> **ПИСЬМЕННОЕ ЗАДАНИЕ A**: Согласуются ли с рецензией на роман «Легкая голова» следующие утверждения? (i) Роман «Легкая голова» выпущен издательством АСТ: Астрель в 2011 году. (ii) Автор рецензии считает, что замысел романа превзошел результат. (iii) По мнению автора рецензии, роман полностью относится к фантасмагориям. На каждое ответьте «да» или «нет» и приведите точную цитату из рецензии, которая это решает.
> **ПИСЬМЕННОЕ ЗАДАНИЕ B**: Продолжите рецензию на роман «Легкая голова» сразу после ее последнего предложения.

> **ПРЕДОСТАВЛЕННЫЙ ФРАГМЕНТ**:
* * *

ЗИНЗИВЕР № 1 (33), 2012

Критика


Ольга Славникова. Легкая голова. — М.: АСТ: Астрель, 2011

Среди прочитанных мною в 2011 году произведений современной прозы особняком стоит новый роман букеровского лауреата Ольги Славниковой «Легкая голова».
Это, на мой взгляд, пример произведения, у которого результат превысил замысел. Впрочем, похоже, что Ольга Славникова нарочно загадала читателю загадку: что было «сердцем» замысла ее романа, той песчинкой, из которой родилась жемчужина? На первый взгляд, «Легкая голова» — образчик довольно популярного сегодня социального абсурда с отчетливым политическим «амбре», нечто вроде памфлета, нацеленного острием на правила и методы известных государственных структур. Но с тем же правом можно сказать, что «Легкая голова» — пример еще более популярного сегодня «городского романа», развивающего тему житья и выживания провинциала в столице, весьма психологичного, откровенного и натуралистичного, чтобы не сказать «черного». Эта книга напоминала бы о «новом реализме», не к ночи он будь помянут, не будь в ней столь зашкаливающего содержания социальной фантастики. Но полностью перевести этот роман в разряд фантасмагорий мешает убедительность и тщательная прорисовка деталей, «привязывающих» роман к земле, к житейской правде, многими крепкими нитями.

* * *

> **ИСХОДНЫЕ ДАННЫЕ**:
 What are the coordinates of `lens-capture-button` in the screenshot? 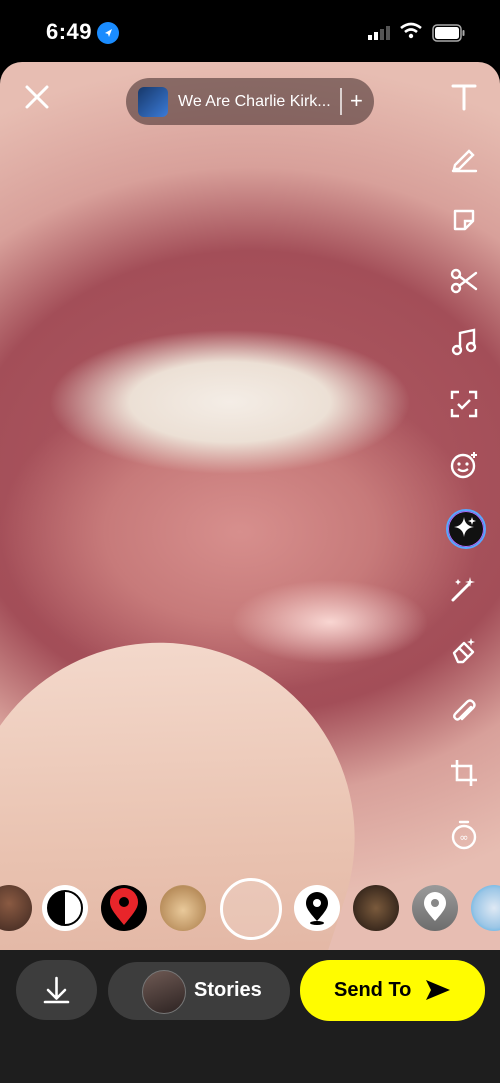 It's located at (251, 909).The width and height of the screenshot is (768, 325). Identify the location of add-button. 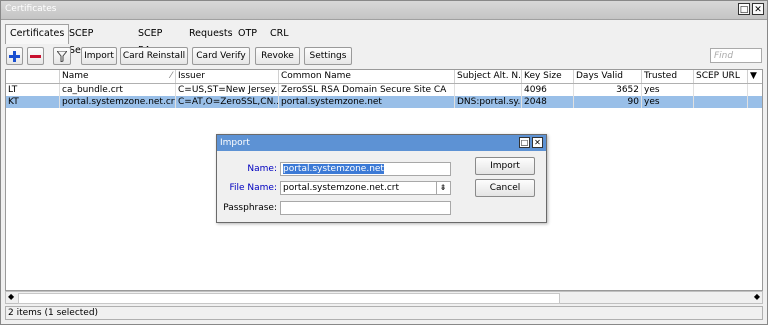
(14, 56). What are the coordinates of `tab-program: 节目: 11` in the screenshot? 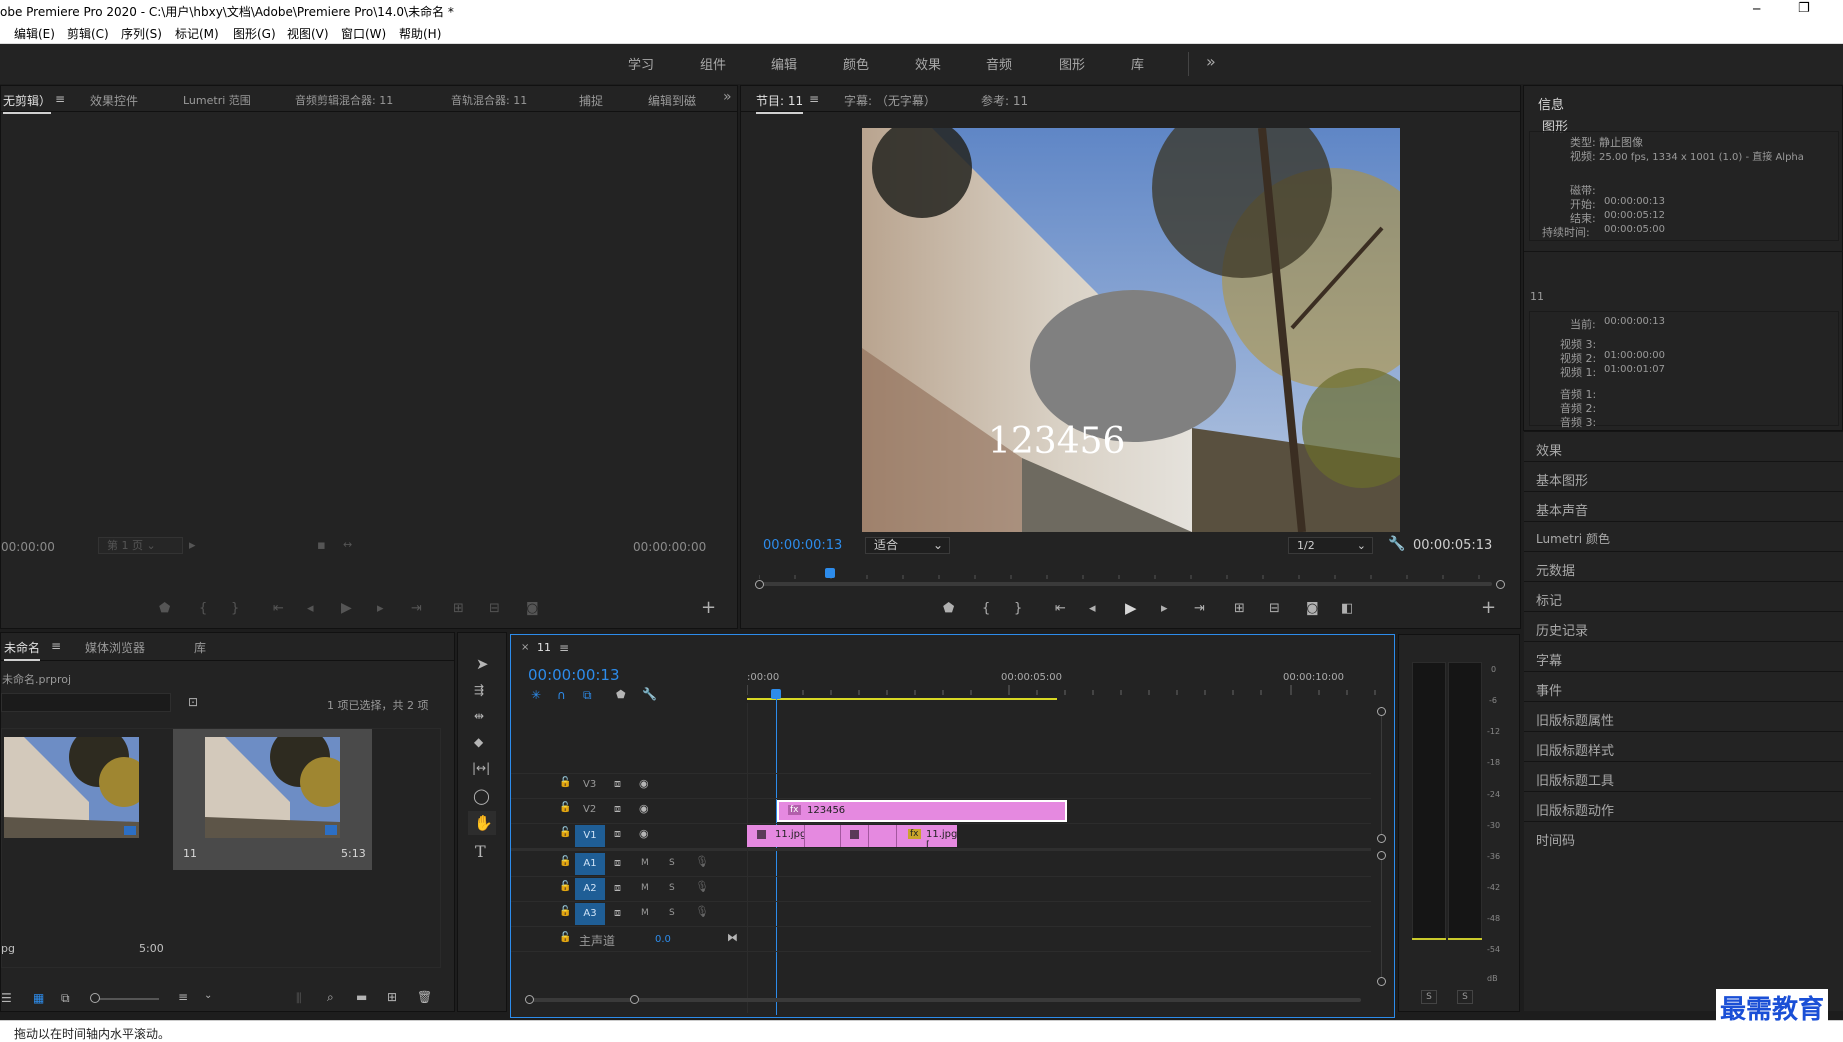 It's located at (780, 103).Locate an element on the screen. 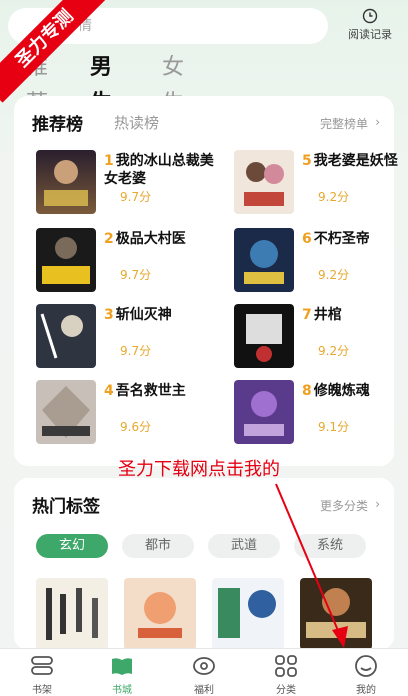  hot-tags-title: 热门标签 is located at coordinates (66, 507).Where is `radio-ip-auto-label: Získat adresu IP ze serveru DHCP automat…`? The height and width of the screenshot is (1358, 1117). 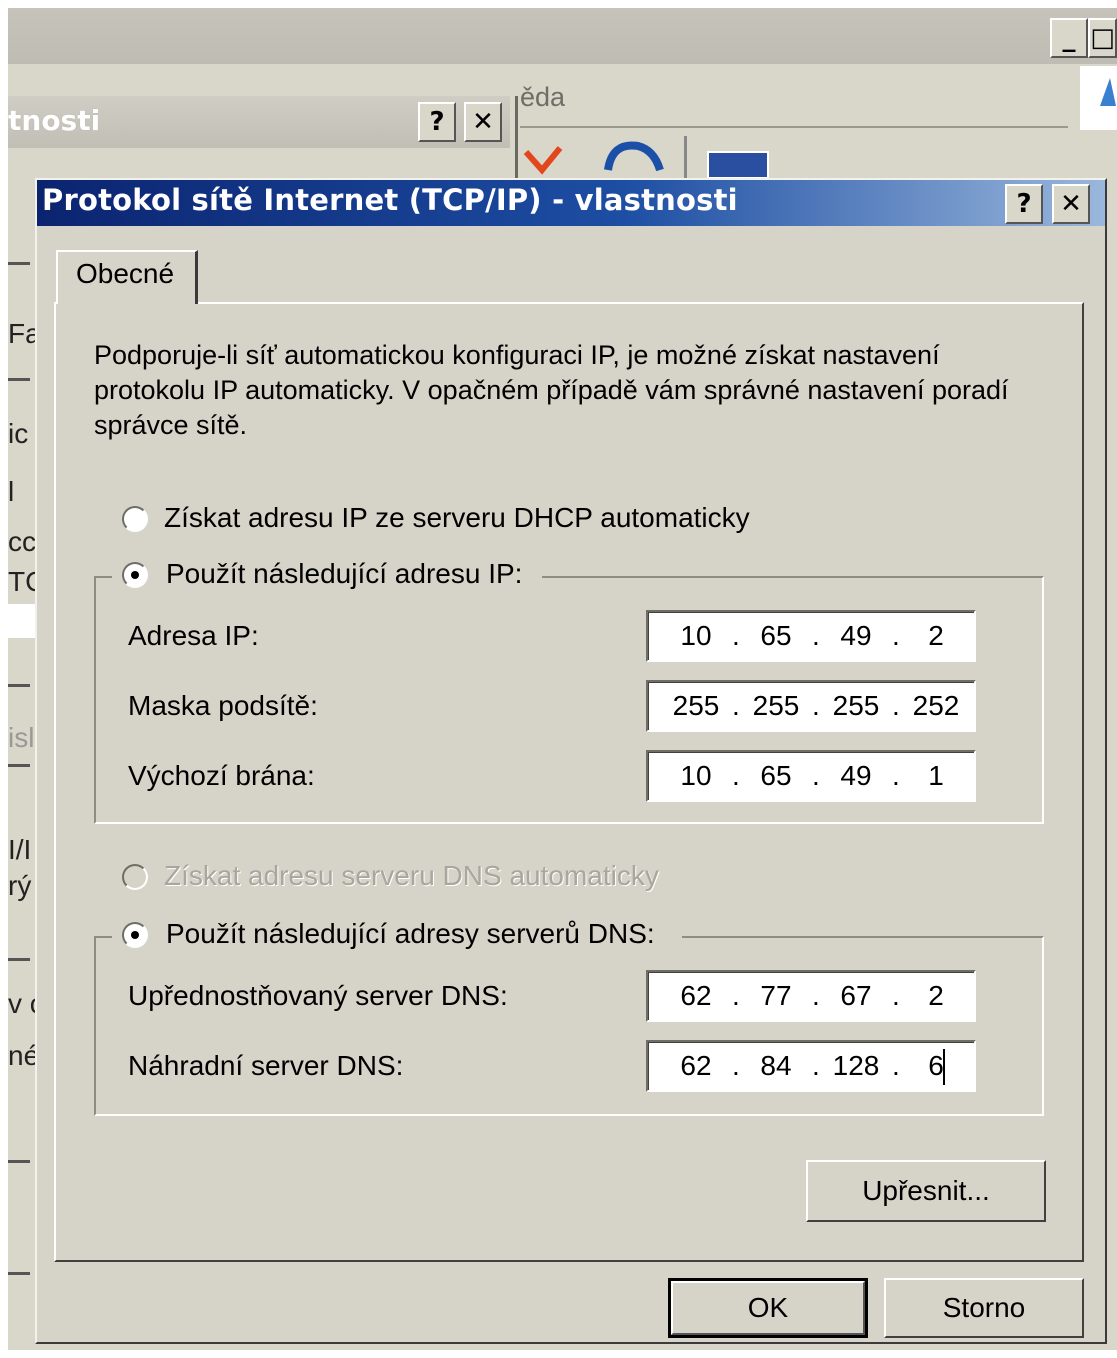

* * *

> **РЕЗУЛЬТАТ ЗАДАНИЯ A**:
(i) Да: «Ольга Славникова. Легкая голова. — М.: АСТ: Астрель, 2011».
(ii) Нет: «пример произведения, у которого результат превысил замысел».
(iii) Нет: «полностью перевести этот роман в разряд фантасмагорий мешает убедительность и тщательная прорисовка деталей».

> **РЕЗУЛЬТАТ ЗАДАНИЯ B**:
Что ж, писателю позволительно интриговать читателя, запутывать его в трех (и даже более) соснах своей идеи. Имела ли в виду писательница создать очередную «человеческую комедию», либо развернутую политическую сатиру, либо масштабную притчу, — но ее роман включает то, и другое, и третье, и невозможно вычленить какую-либо магистральную сюжетную линию, как и лейтмотивный смысл. Евгения Риц в своей рецензии на этот роман на «OpenSpace.ru» http://www.openspace.ru/literature/events/details/18402/?expand=yes#expand прямо называет «Легкую голову»: «Роман идей в беллетристической упаковке: свобода совести и свобода выбора — единственные безусловные ценности, вокруг которых выстраиваются все остальные». Признаться, толкование в контексте «романа идей» и мне ближе.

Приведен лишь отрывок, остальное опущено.